- **What the task requires**
Count the lines in the data below that have "arrow" in them, and reply with only that number.
[[ Exercise material, beginning ]]
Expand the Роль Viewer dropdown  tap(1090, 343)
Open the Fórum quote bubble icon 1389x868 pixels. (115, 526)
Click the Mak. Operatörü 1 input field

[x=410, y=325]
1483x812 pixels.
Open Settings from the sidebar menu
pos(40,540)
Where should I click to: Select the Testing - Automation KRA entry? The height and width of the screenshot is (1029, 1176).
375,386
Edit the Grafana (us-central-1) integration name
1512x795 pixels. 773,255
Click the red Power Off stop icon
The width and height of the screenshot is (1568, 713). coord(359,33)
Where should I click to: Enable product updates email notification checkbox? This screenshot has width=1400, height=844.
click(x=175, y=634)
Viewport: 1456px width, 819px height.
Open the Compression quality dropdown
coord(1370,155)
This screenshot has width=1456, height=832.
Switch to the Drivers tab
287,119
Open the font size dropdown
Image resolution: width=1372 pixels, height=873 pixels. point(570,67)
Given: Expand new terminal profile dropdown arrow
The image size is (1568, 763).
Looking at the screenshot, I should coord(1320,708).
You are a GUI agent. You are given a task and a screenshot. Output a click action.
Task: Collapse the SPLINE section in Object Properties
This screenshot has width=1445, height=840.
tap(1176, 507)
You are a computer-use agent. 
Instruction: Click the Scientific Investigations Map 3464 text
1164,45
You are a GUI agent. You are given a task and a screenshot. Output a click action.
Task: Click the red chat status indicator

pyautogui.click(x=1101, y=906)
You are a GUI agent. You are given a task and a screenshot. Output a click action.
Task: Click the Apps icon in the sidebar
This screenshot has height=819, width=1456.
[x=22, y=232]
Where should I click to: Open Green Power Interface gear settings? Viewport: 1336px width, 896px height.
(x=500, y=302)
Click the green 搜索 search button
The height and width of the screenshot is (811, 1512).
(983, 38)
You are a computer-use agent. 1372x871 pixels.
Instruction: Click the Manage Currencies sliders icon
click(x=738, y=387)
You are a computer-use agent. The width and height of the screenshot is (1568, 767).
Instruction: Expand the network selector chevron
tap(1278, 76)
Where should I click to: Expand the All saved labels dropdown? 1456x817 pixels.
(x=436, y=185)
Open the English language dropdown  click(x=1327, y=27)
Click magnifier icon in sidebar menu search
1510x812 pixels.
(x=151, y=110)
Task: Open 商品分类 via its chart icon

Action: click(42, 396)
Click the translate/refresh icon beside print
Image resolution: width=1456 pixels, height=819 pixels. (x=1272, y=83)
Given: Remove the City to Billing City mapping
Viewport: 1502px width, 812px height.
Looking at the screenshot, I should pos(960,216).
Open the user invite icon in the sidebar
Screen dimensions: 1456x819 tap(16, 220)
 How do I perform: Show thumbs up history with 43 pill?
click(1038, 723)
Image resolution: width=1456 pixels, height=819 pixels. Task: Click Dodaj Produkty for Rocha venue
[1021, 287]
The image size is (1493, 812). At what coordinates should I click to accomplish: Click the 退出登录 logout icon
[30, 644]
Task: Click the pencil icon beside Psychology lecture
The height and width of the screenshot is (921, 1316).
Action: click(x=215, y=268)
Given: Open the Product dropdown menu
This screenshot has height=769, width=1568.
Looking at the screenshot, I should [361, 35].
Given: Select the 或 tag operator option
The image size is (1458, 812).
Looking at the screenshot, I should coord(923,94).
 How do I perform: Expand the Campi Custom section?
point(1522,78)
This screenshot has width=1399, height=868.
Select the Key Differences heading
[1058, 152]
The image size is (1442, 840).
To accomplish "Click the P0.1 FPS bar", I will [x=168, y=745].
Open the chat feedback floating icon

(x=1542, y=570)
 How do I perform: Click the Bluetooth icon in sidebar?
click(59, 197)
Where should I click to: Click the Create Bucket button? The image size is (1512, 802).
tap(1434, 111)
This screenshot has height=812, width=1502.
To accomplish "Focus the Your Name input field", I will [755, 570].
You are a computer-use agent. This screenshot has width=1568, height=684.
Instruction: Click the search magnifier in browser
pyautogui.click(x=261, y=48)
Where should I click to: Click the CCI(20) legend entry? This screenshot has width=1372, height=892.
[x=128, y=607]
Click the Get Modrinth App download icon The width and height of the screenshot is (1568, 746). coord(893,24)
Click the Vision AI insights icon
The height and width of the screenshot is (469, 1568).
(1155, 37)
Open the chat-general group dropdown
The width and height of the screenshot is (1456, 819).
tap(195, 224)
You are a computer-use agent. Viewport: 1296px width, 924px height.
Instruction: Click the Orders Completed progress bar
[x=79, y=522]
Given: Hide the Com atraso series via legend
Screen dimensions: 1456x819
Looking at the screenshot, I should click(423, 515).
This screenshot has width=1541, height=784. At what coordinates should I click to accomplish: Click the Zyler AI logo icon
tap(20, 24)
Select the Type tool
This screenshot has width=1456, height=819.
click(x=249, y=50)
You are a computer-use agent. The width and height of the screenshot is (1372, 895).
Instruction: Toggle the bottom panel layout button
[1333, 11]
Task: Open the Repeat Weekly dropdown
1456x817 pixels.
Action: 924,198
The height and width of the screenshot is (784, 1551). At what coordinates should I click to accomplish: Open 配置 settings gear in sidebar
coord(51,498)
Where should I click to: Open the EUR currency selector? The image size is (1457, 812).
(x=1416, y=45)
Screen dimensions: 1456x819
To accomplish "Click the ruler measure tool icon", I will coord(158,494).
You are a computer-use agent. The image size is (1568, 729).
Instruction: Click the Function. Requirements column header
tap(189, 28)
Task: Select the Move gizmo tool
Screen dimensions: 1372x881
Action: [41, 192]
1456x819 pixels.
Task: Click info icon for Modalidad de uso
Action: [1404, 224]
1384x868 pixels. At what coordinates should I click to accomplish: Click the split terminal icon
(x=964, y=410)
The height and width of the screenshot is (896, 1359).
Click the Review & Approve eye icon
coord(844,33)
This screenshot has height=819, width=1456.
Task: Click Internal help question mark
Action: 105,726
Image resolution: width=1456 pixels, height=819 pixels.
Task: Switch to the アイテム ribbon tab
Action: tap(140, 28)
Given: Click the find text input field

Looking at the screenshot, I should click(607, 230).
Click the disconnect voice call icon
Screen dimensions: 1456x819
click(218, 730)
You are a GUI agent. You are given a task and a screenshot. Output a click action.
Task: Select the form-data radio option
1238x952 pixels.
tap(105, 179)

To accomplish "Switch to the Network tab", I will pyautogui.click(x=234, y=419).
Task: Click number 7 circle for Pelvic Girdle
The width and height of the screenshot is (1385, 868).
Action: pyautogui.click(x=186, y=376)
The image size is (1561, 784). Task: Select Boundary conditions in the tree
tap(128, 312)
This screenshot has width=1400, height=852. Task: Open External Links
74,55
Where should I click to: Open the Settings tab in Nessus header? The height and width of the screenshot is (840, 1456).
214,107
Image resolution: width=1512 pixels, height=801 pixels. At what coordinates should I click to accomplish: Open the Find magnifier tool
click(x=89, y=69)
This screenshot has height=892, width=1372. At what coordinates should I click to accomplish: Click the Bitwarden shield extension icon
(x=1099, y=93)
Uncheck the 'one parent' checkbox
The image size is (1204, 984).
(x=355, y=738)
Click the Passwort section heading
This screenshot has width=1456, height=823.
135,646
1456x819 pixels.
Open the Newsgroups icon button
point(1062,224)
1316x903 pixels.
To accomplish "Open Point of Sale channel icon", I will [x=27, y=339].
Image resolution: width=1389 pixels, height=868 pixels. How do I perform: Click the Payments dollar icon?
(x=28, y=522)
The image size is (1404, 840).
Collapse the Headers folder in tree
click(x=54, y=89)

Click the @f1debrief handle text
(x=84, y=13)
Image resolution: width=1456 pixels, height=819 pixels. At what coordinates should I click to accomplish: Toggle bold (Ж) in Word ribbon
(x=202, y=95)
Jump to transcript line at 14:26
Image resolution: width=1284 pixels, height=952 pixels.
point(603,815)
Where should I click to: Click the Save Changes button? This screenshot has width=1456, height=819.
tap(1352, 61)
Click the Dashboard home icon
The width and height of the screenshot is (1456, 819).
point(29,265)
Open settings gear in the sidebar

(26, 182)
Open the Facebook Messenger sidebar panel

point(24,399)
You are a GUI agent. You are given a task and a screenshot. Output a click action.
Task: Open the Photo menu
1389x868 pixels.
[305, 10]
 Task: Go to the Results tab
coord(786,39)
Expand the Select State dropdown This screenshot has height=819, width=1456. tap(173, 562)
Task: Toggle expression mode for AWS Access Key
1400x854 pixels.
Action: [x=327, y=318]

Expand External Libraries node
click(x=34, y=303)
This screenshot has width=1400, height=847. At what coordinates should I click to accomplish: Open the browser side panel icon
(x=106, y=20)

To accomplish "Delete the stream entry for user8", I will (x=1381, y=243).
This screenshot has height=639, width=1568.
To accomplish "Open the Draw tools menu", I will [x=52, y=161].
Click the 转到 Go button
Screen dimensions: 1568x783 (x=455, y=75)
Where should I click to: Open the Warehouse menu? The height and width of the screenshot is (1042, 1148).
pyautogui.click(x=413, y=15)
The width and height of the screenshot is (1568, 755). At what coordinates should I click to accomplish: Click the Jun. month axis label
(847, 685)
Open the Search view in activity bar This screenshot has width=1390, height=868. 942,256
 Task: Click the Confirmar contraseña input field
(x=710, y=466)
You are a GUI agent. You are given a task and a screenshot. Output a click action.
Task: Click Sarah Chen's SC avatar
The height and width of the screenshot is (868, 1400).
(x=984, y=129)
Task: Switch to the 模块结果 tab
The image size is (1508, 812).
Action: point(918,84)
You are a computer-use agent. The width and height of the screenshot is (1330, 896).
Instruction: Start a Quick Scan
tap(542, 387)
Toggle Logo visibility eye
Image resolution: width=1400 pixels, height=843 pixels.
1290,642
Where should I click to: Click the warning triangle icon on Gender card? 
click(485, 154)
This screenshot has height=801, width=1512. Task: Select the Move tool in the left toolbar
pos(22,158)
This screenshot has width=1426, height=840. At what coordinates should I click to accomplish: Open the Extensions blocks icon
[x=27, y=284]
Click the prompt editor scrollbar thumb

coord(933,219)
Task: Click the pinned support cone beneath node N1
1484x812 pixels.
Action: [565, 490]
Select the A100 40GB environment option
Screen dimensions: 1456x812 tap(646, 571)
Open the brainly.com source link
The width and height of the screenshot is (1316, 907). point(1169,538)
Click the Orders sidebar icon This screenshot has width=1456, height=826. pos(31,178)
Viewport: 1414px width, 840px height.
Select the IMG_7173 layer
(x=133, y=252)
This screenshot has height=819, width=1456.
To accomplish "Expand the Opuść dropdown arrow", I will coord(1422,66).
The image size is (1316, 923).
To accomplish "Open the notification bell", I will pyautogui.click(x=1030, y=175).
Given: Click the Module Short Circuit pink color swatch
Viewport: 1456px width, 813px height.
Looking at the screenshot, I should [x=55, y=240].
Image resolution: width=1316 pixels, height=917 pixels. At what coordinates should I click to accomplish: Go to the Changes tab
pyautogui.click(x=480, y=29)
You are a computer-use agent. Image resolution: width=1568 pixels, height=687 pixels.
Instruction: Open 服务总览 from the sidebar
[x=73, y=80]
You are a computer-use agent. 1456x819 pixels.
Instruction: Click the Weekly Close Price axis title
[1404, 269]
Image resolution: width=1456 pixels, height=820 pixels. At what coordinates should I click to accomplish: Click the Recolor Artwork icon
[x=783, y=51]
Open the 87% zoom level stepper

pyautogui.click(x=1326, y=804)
[[ Exercise material, end ]]
- **Answer to this problem**
2